R - Ce n'est pas le gouvernement. Et si l'expression est atroce, c'est la réalité qui est atroce. C'est que vous avez des passeurs, vous avez des trafiquants d'êtres humains qui jouent des différences de réglementations entre les différents pays européens et qui manipulent et utilisent les demandeurs d'asile pour se faire énormément d'argent. Vous avez des demandeurs d'asile qui arrivent, par exemple, par l'Italie, qui pendant un temps n'étaient pas enregistrés en Italie ou qui l'étaient, faisaient une demande qui était retoqués, qui repartaient dans un autre pays en fonction des réglementations, en fonction des possibilités. C'est une réalité. Alors, dire "le terme est atroce", je suis d'accord, le terme est atroce. Mais est-ce que, lorsqu'une réalité est dure, il faut refuser de la voir ?

On doit harmoniser la procédure et les politiques d'asile dans l'Union européenne pour, là encore...

Q - Quand vous dite "le terme est atroce", vous parlez... ?

R - ...du "shopping de l'asile", le terme est atroce. Mais la réalité, derrière, c'est ce trafic d'êtres humains qui est aujourd'hui un des trafics les plus lucratifs dans le monde et contre lequel on doit lutter bien plus efficacement. Est-ce normal que des gens soient mis sur des canots de sauvetage de piètre qualité, mis en situation de forcément dériver, de forcément risquer de se noyer, pour que, derrière, il y ait du sauvetage en mer ? Non.

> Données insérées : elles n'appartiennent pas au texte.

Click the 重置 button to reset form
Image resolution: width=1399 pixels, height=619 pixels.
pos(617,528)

Q - Une dernière question sur ces questions très importantes concernant l'Europe et les flux migratoires, et le populisme qu'à de nombreuses reprises vous dénoncez. Le parti des Républicains en France se divise sur l'appartenance ou non au PPE qui est, en gros, le parti de la droite européenne, pour résumer, du Premier ministre populiste hongrois, Viktor Orban. Pensez-vous que les LR doivent prendre leurs distances avec lui ?

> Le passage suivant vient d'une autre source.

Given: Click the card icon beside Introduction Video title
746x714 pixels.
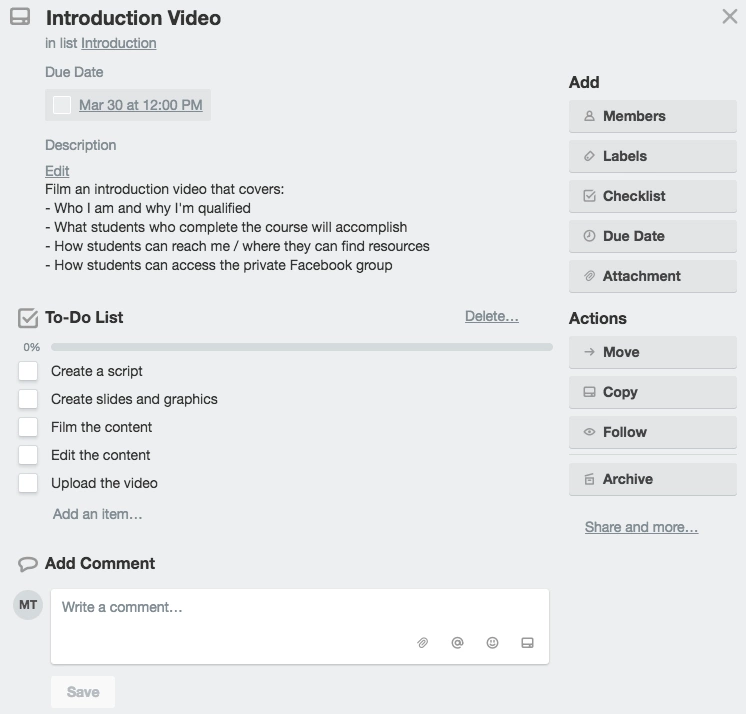Looking at the screenshot, I should (20, 18).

R - Ce que je vois c'est que le Parlement européen, la semaine dernière, a voté aux deux-tiers pour faire part de son inquiétude sur les violations de l'Etat de droit en Hongrie. Les violations de l'Etat de droit, ce n'est pas une virgule dans une conversation, ce sont les atteintes à l'indépendance de la justice, à la liberté et la pluralité de la presse, ce sont les atteintes au travail des ONG, ce sont les droits des minorités qui ne sont pas respectés. C'est une affaire sérieuse. Quand je vois, derrière ce vote très massif, que les Républicains français se sont divisé, la moitié d'entre eux soit ont considéré qu'il n'y avait pas de problème, soit se sont abstenus, ce qui consiste à mettre la tête dans le sable. Quand je vois que, juste derrière, Laurent Wauquiez est allé au congrès du PPE à Salzbourg et s'est affiché avec Viktor Orban, en disant que Viktor Orban, donc le Premier ministre hongrois, avait toute sa place au sein de la famille de la droite traditionnelle européenne, je ne peux qu'être surprise et, je dois le dire, choquée. (...).